When did origami books stop putting the diagonals in the first drawing as if you’ve already made them?
Honestly, why did they ever do it in the first place? There are certainly more egregious mistakes one can make when writing diagrams, but this one has always grinded my gears. I DON’T NEED TO START STEP 1 AND THEN GO BACK AND REALIZE I HAD TO DO ALL THESE EXTRA CREASES BEFORE STEP 1. And they’re never given with parity indications, so you have no idea if they’re meant to be mountains or valleys. I’m glad this eventually fell out of fashion—it’s pretty obvious that modern origami books have much higher standards for clarity—but again, when did that become a norm? So many questions, so little research time…
Origami: An Art and… a Science?
I’m a scientist at heart. That’s a big part of how I view origami and life in general. I’m also aware of the many great uses of origami in science and engineering, from solar panels to surgical stents. But for some reason, I don’t like writing about origami in science. I’ve literally never done it on this blog. Why doesn’t it appeal to me? I have no clue. I’m a very interdisciplinary person, and I think science and art have a lot to learn from each other. But maybe sometimes some things should just be separate—and that’s totally okay.
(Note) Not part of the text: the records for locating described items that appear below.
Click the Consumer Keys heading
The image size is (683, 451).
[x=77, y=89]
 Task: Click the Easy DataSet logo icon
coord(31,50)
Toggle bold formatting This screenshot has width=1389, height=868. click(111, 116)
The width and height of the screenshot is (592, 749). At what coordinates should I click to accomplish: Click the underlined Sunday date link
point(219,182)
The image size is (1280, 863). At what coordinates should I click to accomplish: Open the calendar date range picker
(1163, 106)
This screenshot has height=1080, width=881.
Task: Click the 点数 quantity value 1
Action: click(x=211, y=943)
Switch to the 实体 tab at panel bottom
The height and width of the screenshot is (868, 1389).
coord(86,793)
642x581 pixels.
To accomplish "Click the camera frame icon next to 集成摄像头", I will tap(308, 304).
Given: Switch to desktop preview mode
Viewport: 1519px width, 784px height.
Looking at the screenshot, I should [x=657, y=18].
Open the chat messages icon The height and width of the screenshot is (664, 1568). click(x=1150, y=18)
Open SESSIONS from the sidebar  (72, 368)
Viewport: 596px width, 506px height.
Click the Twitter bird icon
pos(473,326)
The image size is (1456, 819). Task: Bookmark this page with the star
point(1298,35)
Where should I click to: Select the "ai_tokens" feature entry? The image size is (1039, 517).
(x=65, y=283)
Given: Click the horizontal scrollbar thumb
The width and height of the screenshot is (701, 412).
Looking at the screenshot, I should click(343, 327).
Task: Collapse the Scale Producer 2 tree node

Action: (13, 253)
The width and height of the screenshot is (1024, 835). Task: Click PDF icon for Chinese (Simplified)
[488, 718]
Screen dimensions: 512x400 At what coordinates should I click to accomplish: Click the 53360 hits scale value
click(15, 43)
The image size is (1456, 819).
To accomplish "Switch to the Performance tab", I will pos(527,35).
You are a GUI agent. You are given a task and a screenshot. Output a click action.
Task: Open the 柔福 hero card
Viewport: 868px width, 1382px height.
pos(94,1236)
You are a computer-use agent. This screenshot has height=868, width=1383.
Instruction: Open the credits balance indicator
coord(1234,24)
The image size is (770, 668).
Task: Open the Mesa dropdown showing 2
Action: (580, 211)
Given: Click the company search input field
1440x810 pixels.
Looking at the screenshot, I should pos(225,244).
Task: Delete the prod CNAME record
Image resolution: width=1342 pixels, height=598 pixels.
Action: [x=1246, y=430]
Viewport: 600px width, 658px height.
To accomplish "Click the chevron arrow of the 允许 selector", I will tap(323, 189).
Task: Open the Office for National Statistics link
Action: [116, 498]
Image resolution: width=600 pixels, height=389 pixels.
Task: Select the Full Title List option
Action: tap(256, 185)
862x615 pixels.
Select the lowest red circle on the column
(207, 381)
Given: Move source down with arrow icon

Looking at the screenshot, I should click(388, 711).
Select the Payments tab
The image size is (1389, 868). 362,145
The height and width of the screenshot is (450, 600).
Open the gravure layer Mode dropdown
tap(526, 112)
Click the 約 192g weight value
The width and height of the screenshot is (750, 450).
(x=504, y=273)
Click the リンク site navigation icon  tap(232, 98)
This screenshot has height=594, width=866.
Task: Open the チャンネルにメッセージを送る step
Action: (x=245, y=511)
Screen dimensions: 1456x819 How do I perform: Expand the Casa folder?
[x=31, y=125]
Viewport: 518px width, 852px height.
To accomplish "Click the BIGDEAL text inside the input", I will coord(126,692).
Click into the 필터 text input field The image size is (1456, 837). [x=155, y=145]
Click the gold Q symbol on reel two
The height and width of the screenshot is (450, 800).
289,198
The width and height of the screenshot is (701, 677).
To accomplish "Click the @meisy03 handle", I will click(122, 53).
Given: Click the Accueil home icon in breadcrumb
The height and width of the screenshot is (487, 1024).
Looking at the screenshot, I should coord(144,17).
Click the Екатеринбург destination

How Not to Make a Barosaurus
Some time ago, I came across this picture of Satoshi Kamiya’s Barosaurus in a paper review, folded by a then 14-year-old Ynon Toledano, and I laughed out loud the moment I saw it:
Some advice for young folders: Please, PLEASE, never do this. I used to do the exact same thing when I was a teenager, and I understand the temptation just as much as anyone. But it will be so much better for your origami if you understand where to stop shaping. Restraint is one of the most valuable skills you can have when trying to make a truly artistic model, and I would have rather learned it sooner than later.
Third-Wave Origami: A Theory
Some time ago, I learned about the three waves of coffee, which was itself a categorization inspired by the three waves of feminism. Essentially, the term describes an increasing focus on coffee quality (temperature of roasting, source of the beans, etc.) over the years, with different waves marked by specific events in coffee culture history. I soon began thinking: could a similar term describe origami?
In first-wave origami, most designs were simple, derived from the Classic Bases, and fairly abstract and geometric. The folders of this era—Miguel de Unamuno in Spain, Michio Uchiyama and Isao Honda in Japan, and several others—started making (and recording) their own designs and laying the foundations of the art. At this point, origami was still largely a children’s toy, and most models could easily fit into a quasi-Froebelian elementary school setting. This changed in the second wave, starting around the 1950s and 1960s, which saw an increase in complexity and a greater effort at realism. Folders like Neal Elias, George Rhoades, and Fred Rohm began making specific subjects and exploring new bases to fold models from. Origami societies like the Friends of the Origami Center of America (now OrigamiUSA) began to pop up, connecting passionate folders and distributing the latest designs. Yoshizawa, who had started folding some time into the first wave, gained much of his popularity in the second. Early paper innovations such as long rectangles and foil made many of these new designs possible. The end of the second wave would see designers like Robert Lang and John Montroll start to stretch the technical possibilities of origami. In doing so, they kicked off the third wave, which resulted in an explosion of complexity in origami that continues to the present day. Beginning in the 1990s, mathematical design strategies fully supplanted the Classic Bases by allowing the creation of custom structures for any model. These included circle packing and later box pleating. The Japan Origami Academic Society (JOAS) was formed in this wave and would become a nexus of innovation in origami design. Cutting and multi-sheet models, common in the first and even second waves, were slowly phased out as they were no longer needed to create realistic models. Shaping became a priority as well, and curved folds gained increasing use in the designs of people like Michael LaFosse and Eric Joisel. These trends would all continue into present-day origami, which is still iterating on these developments.
Now, the above theory is a dramatic oversimplification, and also leaves a lot of questions about origami unanswered. Are we still in the third wave? Is what we have right now a fourth wave? What about modular origami, which I didn’t mention at all? What about the different folding practices between different countries? All of this should be discussed. But I am happy enough to bring up this framework and leave it for others to critique.